La photo en question (voir ci-contre) n’a rien d’exceptionnel, la pomme de terre non plus. Il n’y a que le prix qui soit hors norme. Quand il photographie les stars (Bob Geldof, Yoko Ono, Aung Sang Suu Kyi, etc.), Abosch écoule ses tirages pour quelque 500.000 euros. Quand il shoote les tubercules, le prix est multiplié par deux. Cela nous dit probablement quelque chose de l’humanité. Mais quoi ? Version d’Abosch : “Je vois des points communs entre les êtres humains et les pommes de terre qui renseignent sur les relations entre individus au sein de notre espèce. Généralement, la vie d’une pomme de terre est violente et sans histoire. J’utilise la pomme de terre comme vecteur d’une étude ontologique de l’expérience humaine.” Difficile de faire plus fumeux. Pour ce prix-là, Abosch aurait pu se creuser un peu le ciboulot. Dire qu’en tant qu’Irlandais il avait une relation métaphysique et souterraine à la pomme de terre. Que sa photo était à la fois celle d’une planète et d’un embryon, bref une métaphore de la vie dans son essence même. Et puis il aurait pu balancer une bonne grosse citation d’Heidegger, genre “Le monde ne se fonde sur la pomme de terre que dans la mesure où la vérité advient comme le combat original entre éclaircie et réserve”. Mais c’eût été peut-être un peu convenu pour une démarche artistique aussi révolutionnaire.
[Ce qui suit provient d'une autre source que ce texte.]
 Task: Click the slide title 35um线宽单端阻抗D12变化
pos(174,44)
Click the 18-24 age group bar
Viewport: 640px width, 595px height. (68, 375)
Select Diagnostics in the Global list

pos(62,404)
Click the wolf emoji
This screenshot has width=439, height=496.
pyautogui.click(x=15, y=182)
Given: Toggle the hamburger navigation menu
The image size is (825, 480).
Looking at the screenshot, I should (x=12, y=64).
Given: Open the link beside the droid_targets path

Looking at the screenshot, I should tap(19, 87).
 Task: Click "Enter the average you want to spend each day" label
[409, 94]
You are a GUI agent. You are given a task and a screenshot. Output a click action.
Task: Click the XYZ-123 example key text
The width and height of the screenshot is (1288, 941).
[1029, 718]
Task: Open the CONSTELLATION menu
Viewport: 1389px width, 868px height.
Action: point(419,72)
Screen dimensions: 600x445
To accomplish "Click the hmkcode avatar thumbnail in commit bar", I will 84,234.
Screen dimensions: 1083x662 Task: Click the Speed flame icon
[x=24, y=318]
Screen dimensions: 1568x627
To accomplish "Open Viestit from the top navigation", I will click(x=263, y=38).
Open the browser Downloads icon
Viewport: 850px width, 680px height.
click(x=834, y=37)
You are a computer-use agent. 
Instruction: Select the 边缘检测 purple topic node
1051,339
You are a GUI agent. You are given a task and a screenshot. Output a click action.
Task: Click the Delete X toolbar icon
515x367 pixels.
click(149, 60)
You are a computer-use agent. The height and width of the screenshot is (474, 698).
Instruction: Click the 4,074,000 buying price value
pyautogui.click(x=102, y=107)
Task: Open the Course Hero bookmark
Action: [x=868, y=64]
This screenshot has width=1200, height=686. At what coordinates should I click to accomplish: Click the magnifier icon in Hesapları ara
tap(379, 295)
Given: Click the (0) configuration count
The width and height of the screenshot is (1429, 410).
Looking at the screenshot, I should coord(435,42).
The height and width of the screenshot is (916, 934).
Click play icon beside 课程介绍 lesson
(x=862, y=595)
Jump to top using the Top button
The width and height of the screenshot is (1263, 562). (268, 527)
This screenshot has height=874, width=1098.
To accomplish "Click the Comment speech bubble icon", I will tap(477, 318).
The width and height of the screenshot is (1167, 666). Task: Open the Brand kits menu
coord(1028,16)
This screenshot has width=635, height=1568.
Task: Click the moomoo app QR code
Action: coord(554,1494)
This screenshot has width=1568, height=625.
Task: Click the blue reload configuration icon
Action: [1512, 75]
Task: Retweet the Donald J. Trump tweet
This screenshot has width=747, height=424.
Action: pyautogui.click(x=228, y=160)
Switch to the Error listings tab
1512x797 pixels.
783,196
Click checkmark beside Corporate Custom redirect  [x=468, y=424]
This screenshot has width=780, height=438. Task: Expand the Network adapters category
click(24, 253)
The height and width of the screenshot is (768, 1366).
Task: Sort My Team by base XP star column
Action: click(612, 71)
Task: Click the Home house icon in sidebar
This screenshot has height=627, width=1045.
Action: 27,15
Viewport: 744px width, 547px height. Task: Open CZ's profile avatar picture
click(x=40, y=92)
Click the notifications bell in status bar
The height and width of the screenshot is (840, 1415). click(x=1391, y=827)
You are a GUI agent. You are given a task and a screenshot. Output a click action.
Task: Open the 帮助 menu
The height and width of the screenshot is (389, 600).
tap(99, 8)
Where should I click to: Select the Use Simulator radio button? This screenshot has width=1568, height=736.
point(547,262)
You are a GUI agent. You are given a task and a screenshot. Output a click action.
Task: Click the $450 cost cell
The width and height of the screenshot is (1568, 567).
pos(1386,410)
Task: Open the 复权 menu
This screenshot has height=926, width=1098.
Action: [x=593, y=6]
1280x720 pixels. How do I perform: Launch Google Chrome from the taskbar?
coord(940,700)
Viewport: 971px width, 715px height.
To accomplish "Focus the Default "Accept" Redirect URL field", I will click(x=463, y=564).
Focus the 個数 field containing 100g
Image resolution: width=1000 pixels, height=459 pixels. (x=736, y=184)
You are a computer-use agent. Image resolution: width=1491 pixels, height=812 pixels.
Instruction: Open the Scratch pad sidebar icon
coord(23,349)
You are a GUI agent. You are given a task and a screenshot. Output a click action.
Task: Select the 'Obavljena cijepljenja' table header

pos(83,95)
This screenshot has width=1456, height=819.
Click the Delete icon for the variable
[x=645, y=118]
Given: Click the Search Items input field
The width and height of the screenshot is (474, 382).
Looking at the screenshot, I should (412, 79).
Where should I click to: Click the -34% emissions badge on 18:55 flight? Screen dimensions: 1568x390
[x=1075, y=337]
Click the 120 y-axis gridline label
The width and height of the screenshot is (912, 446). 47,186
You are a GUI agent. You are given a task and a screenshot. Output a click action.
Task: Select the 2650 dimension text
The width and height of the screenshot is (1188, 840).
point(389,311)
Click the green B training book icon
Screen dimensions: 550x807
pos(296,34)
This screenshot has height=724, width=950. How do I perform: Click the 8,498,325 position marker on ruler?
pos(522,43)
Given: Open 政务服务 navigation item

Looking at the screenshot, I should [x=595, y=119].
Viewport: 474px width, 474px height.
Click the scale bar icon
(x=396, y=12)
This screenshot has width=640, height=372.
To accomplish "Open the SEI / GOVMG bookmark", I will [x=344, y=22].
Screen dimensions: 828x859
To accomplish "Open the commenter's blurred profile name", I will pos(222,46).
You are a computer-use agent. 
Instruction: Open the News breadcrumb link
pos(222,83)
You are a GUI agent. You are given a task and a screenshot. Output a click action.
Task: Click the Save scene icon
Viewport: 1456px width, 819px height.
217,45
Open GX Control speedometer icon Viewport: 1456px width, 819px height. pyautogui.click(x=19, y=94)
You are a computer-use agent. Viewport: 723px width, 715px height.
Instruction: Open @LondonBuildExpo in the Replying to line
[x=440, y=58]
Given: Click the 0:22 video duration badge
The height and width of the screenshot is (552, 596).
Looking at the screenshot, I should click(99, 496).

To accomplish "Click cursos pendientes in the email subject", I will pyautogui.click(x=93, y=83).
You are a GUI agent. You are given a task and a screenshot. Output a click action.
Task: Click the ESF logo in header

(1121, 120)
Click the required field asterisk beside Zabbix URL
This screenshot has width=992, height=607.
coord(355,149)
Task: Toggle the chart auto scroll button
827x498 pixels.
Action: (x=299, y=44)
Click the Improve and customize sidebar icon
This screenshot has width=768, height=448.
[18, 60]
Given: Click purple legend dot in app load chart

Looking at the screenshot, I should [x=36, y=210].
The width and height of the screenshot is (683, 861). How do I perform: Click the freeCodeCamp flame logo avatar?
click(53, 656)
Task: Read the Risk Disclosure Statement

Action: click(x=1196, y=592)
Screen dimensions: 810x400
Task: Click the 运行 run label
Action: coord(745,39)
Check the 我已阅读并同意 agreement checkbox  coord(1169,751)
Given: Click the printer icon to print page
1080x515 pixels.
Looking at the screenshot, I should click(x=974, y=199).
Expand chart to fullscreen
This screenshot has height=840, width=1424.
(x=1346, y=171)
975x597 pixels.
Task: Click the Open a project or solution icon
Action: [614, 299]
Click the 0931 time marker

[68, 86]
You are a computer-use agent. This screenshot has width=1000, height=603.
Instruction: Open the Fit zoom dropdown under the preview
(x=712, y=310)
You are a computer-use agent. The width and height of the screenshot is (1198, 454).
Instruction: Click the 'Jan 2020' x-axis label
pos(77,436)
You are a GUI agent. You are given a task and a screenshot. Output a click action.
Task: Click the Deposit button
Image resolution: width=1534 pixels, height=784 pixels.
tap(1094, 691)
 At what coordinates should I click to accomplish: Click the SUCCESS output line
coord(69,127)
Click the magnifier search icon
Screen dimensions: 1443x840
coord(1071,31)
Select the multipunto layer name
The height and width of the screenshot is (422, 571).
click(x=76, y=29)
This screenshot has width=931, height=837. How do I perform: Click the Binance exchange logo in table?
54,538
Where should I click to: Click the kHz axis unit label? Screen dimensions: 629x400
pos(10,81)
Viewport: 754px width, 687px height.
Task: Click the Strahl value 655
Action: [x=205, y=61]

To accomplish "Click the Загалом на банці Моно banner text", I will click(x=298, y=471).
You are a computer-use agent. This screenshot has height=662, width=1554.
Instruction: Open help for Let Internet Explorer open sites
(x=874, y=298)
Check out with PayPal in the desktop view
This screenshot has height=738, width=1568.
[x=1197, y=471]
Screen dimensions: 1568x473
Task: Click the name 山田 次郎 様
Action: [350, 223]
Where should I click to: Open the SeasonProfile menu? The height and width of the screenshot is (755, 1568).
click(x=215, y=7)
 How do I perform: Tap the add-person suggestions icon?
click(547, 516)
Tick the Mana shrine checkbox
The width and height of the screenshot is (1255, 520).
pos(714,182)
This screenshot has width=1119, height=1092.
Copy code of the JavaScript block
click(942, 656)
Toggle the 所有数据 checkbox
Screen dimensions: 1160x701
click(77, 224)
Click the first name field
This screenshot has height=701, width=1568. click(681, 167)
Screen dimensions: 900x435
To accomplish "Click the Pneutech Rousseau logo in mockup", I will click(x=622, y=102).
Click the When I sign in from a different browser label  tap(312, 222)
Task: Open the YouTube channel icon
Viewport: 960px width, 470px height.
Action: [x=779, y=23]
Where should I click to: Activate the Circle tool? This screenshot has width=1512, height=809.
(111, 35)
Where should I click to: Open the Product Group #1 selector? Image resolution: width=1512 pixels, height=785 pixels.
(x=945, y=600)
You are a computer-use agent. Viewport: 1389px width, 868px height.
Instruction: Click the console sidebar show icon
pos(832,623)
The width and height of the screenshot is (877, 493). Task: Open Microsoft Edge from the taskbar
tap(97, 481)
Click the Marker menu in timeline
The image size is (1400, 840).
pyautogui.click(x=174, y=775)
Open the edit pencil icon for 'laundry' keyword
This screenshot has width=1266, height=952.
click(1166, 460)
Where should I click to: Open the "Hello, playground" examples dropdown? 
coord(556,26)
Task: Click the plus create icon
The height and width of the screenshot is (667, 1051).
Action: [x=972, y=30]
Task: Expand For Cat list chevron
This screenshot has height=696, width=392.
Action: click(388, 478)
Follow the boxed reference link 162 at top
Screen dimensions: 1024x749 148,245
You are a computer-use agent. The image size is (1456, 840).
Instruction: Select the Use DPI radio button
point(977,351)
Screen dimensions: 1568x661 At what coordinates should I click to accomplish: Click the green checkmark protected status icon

Aussi sommes-nous allé voir Kevin Abosch dans son atelier parisien du boulevard Saint-Michel pour lui faire de vive voix de meilleures suggestions. “Tu vois, Kevin, il faudrait que tu commences par dire que si c’est une pomme de terre que Newton avait prise sur la tête, les lois de la physique auraient été radicalement bouleversées. Or n’est-ce pas à une inversion comparable que tu procèdes en substituant une patate au visage de, disons, Johnny Depp ou Vanessa Redgrave (deux autres de ses modèles) ? Il faudrait que tu fouilles de ce côté-là, Kevin : le maraîchage comme humanisme, le tubercule comme véhicule, la pomme de terre comme légume de la cabane et du château, enfin ce genre de trucs.” Mais Abosch était en train de travailler, shootant avec application des poireaux pour une nouvelle série jardinière, si bien qu’il a à peine levé la tête. C’est dommage, nous avions aussi plein de choses à lui dire sur les poireaux.